SATURDAY, OCTOBER 24
Actress Leah Remini—who you remember as the hot wife to Kevin James' not-hot hubby in the sitcom The King of Queens—is coming clean on her Scientology past with her new book, Troublemaker: Surviving Hollywood and Scientology. Remini was involved with the crackpot church for 30 whopping years until she finally gave it up, and surprise! Her experiences with Scientology weren't all that positive! "As time goes on, you start to lose touch with the real world," Remini said to ABC News, before bringing up Scientology's most famous practitioner. "Being critical of Tom Cruise is being critical of Scientology itself... you are evil." Aaaand... wait. Shouldn't Emperor Klaktu, spokesalien for the Church of Scientology be popping in about now? "Yes! Yes! I'm here!" Klaktu squealed via intergalactic holotube from his home planet of Rigel VII. "I was having trouble getting a WiFi signal. Now about this Leah Remini person... HOGWASH AND BALDERDASH! This woman is a traitor to the church, Tom Cruise, and to Thetans everywhere! She's also a lying LIAR, and I know for a FACT she carried on a secret affair with rapper Jay-Z, and...." Waitasecond! She did not! "Okay, fine, Ann.
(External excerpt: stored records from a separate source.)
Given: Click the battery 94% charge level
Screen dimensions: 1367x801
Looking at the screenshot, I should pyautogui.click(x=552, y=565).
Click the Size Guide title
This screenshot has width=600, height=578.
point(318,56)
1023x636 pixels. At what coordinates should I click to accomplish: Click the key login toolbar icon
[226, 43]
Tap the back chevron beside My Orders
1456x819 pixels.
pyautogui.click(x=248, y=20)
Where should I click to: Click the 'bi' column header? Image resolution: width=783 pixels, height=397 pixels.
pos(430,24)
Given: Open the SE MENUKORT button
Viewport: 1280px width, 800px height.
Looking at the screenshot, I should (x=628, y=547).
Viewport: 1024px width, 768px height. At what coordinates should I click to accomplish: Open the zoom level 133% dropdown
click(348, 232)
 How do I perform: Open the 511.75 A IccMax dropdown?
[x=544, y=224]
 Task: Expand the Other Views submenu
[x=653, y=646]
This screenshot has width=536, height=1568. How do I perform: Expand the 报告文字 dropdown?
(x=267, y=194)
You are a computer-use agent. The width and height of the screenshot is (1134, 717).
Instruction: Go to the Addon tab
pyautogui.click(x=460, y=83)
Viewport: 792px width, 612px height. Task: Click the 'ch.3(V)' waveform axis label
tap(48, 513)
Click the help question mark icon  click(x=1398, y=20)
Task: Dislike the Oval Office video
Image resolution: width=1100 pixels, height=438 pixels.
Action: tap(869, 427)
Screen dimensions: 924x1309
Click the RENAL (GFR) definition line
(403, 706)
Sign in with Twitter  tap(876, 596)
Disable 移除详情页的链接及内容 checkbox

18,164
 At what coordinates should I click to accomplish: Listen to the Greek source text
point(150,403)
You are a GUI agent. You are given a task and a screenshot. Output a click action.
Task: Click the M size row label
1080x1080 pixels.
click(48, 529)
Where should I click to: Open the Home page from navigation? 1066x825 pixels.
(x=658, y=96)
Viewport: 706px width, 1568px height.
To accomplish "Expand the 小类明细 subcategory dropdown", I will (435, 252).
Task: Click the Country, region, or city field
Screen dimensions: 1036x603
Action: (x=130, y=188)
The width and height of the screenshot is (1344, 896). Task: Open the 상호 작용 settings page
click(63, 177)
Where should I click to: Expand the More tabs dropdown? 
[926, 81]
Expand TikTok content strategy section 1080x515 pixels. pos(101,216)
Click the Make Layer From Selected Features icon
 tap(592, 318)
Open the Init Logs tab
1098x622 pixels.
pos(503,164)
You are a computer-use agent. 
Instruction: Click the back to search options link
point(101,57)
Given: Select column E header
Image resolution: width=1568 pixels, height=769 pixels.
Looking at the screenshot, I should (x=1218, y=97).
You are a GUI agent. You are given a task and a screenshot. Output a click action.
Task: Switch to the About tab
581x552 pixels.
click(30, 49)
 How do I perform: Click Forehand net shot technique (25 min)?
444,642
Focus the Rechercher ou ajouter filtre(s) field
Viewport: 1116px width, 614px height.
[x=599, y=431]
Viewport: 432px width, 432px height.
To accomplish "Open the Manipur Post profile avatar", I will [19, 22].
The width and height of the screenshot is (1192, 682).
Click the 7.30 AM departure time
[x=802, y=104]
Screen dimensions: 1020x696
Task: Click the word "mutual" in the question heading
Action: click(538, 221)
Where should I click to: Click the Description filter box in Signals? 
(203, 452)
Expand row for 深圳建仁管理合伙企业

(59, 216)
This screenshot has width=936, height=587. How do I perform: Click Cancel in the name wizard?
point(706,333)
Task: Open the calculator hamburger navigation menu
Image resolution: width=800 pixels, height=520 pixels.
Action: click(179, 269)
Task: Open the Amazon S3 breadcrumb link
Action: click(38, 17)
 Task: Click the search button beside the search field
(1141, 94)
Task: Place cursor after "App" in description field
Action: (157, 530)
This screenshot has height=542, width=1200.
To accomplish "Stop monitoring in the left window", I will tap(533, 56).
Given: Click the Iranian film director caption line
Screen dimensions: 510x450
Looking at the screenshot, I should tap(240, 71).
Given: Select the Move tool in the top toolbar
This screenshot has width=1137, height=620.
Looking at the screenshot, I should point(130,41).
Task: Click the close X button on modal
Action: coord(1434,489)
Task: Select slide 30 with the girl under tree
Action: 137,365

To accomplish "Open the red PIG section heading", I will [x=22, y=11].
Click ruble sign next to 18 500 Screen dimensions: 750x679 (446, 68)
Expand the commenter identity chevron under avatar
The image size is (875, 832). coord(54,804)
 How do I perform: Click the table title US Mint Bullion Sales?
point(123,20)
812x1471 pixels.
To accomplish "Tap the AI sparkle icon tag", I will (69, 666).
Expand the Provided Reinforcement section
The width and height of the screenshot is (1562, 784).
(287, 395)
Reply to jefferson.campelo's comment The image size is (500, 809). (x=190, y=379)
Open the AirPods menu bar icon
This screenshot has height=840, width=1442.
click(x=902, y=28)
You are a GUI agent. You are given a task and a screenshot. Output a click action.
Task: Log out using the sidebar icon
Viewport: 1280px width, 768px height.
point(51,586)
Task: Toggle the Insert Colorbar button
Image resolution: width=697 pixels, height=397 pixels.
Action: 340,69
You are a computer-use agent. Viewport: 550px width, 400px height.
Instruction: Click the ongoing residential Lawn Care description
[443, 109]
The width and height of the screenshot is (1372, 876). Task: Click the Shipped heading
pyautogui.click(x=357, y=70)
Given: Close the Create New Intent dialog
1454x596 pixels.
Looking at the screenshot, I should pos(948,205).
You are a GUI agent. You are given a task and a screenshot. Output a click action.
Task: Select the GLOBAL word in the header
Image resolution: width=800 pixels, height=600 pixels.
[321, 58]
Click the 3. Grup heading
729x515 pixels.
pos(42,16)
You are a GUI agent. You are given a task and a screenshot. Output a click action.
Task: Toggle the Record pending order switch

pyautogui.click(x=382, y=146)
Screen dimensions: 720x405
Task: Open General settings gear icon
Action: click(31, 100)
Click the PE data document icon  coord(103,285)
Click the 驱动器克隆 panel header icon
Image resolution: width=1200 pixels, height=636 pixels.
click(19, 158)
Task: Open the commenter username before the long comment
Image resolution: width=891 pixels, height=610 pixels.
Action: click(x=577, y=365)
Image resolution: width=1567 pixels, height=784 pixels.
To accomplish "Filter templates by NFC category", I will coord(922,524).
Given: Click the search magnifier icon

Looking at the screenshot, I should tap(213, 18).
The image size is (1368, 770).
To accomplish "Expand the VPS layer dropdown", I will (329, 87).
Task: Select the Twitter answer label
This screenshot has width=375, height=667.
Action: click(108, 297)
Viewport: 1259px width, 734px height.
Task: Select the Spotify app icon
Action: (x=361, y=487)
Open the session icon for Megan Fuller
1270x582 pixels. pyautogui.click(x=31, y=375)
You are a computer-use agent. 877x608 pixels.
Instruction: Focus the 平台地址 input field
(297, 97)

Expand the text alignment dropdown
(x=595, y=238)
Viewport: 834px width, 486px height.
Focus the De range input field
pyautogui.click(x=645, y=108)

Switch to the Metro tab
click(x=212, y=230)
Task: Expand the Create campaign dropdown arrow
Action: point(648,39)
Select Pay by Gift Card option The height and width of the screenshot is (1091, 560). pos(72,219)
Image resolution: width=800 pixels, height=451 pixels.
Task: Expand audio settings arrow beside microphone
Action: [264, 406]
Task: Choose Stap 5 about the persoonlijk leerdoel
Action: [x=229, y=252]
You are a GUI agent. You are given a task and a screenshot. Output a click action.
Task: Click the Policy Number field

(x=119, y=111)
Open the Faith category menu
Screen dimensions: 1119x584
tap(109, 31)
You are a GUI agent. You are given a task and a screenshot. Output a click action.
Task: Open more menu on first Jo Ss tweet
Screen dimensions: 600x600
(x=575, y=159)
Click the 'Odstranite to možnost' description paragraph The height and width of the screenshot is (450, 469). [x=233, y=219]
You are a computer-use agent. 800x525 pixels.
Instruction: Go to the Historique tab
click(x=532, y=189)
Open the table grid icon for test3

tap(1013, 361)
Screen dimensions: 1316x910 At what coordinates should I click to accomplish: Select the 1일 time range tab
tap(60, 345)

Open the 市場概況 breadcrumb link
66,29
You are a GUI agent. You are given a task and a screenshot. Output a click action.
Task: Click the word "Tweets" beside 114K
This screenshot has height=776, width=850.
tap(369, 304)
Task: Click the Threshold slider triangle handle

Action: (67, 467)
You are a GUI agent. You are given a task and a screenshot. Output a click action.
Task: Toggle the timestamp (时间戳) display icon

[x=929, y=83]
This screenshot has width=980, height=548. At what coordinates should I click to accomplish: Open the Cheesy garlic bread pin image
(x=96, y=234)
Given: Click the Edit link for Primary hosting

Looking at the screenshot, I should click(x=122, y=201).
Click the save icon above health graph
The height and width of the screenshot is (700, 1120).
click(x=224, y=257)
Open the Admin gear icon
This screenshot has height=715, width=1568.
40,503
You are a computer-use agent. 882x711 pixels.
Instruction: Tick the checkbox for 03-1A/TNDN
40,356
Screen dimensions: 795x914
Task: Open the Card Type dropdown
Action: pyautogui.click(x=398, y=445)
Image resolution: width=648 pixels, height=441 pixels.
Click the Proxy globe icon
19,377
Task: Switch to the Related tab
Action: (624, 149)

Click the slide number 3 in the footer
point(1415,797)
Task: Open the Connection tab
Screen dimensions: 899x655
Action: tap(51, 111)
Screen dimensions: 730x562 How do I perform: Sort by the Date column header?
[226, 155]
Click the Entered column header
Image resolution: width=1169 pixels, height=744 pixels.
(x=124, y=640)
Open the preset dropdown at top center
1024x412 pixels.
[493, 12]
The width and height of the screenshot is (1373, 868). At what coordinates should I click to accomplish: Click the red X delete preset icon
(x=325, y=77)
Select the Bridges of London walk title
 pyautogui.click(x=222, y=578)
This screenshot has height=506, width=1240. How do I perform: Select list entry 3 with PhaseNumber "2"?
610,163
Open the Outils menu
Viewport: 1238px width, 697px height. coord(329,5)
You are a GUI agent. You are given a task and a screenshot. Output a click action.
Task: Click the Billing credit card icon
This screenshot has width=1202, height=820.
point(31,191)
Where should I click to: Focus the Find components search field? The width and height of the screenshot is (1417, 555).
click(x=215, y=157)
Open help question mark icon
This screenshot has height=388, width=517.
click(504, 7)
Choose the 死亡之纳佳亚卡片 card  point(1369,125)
You got me. I don't why I said that... I guess I was just throwing Regulian Wartbeast entrails at the wall to see if they'd stick."
SUNDAY, OCTOBER 25
While most Hollyweird celebs are greedy pieces of trash, there's also former popular musician Gavin Rossdale (of the band Bush) who recently split with still popular—and rich!—wife Gwen Stefani. Details of their divorce indicate that when the couple married, neither signed a pre-nup. (Uh-oh! Bad move, kids. Our pre-nup with Hubby Kip is longer than a Kanye West concert rant.) However, while Gavin could've taken half the farm in the divorce, according to TMZ, the singer agreed to take "far less" than the 50 percent he could've received. True, rumors have it that Rossdale's wild and roving penis caused the divorce in the first place, but his willingness not to bleed his wealthy, bread-earning ex-wife dry is heartening. IN A RELATED STORY... Gavin and Gwen will share joint custody of their children, Kingston, Zuma, and Apollo. (Maybe they can have regular play dates with Zooey Deschanel's kid Elsie Otter... so they won't feel so STUPID.)